Nazım Hikmet’in yaşamı devrimciler ve dünyayı anlamaya çalışanlar için bir üstün ahlaklılık örneğidir, sanatı devrimci sanatçı için en açık, en derinlikli ürünlerden biridir.Düşünürün, sanatçının işi, yalnızca biçimler yaratmak, özgün biçimler yaratma çabasını göstermek değil, doğru düşüncenin karşılık beklemeyen bir izleyicisi olmaktır.

“Zafer aşkın ve hayatındır” der, Nazım Hikmet. Sevmek ve yaşamak, işte en büyük yükümlülüklerimiz. Yaşamı şiirleştirmek, şiiri yaşanır kılmak. Gerçek sanatçının çabası da budur. Nazım Hikmetin çabasında olduğu gibi. Zayıflıkları elimizden geldiğince ayıklamak, güçlülükleri elimizden geldiğince çoğaltarak, yaşamak. Bizim en güzel varsa, bu da yaşamın kendisidir. En güzel diyoruz, çünkü yaşamın dışında bir şey yoktur. Güçlü bir biçimde yaşamak, başka insanlarla buluşmakla olabilirdi ancak. Başka insanlarla buluşmak demek, yalıtık bir yaşam felsefesine yerleşmek demek değildir. Ama dünya görüşü içinde başkalarıyla bir araya gelmek demektir.

Bu buluşma pek kolay olmaz. Doğurmak kadar acılıdır bu buluşma. İnsanlar kolay kolay ilişki kurmayan varlıklardır çok zaman, gerilikleri özgüllük gibi kesinleşmiş varlıklardır. Belli bir orta yerde değil, belli bir yol ağzında değil, belli bir düzeyde buluşulur. Oysa, büyük insanlık, henüz en kötü maddi manevi koşullar altında en kötü yazgıyı yaşamaktadır. Bu yazgıyı duyar insan. Büyük insanlığın insanı, ama aşılası bir yazgı olarak değil de kaçınılmaz bir yazgı olarak duyar.

Özgeci (kollektifist, işbirliğini önemseyen, karşılıklı yardımlaşan, topluma karşı sorumlu)  insan, kendi büyüklüğünü ancak başkalarının büyüklüğü ile kurabileceğine inanır. Özgeci insan, bu yüzden özverili insandır.

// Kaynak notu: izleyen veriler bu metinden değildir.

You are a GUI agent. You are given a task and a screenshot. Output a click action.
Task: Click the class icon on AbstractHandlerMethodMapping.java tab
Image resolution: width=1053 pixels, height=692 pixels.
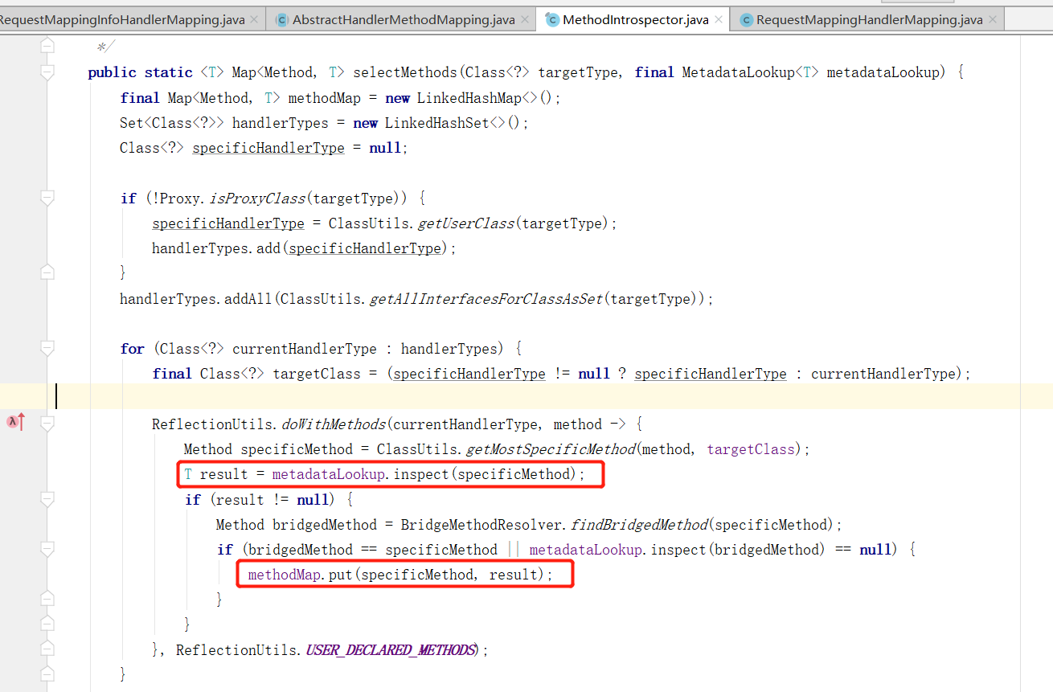tap(282, 19)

Yaşamı şiirleştirmek: yaşamı adaletli, sevimli, diri kılmak. Şiiri yaşanır kılmak, şiiri süsler, avuntular, düşler dünyasından kurtarıp soyut gerçeklikler dünyasına oturtmak, Yaşamak ve yaratmak. Çağdaş şairin başlıca sorunu bu olmalı. Nazımında sorunu bu olmuştu. Zafer; “aşkın ve hayatındır.” Diyordu, her adımda biraz daha. Mimarlık santı gibi şiirin işlevsel yanını kullanıyordu. Şiirinin hem güzel olması hem de çok işe yaraması adına. İşlevsellikle güzellik, platondan günümüze.

İşte böyle bir şiirdir Nazımın Şiiri, dıştan baktığımızda açık sağlam, yeni sıcak ve bütünlüklü, içten baktığımızda tutkulu, kavgacı sevecen, düşünceli ve bilgili. Bunca niteliği bir araya getiren eserler üstün eserlerdir.

Şiirini ise bu nitelikler donatan sanatçılar üstün sanatçılardır. Böyle bir üstünlük dehanın öngörüsüyle savaşçının direnişi yan yana geldiği zaman gerçekleşebilir ancak. Böyle bir üstünlük küçük insan olma kaygılarının bittiği, korkaklıkların, çıkar hesaplarının bittiği, erdemlerin çoğaldığı,  insanın kendini aşmak için kanatlandığı yerde başlayabilir ancak.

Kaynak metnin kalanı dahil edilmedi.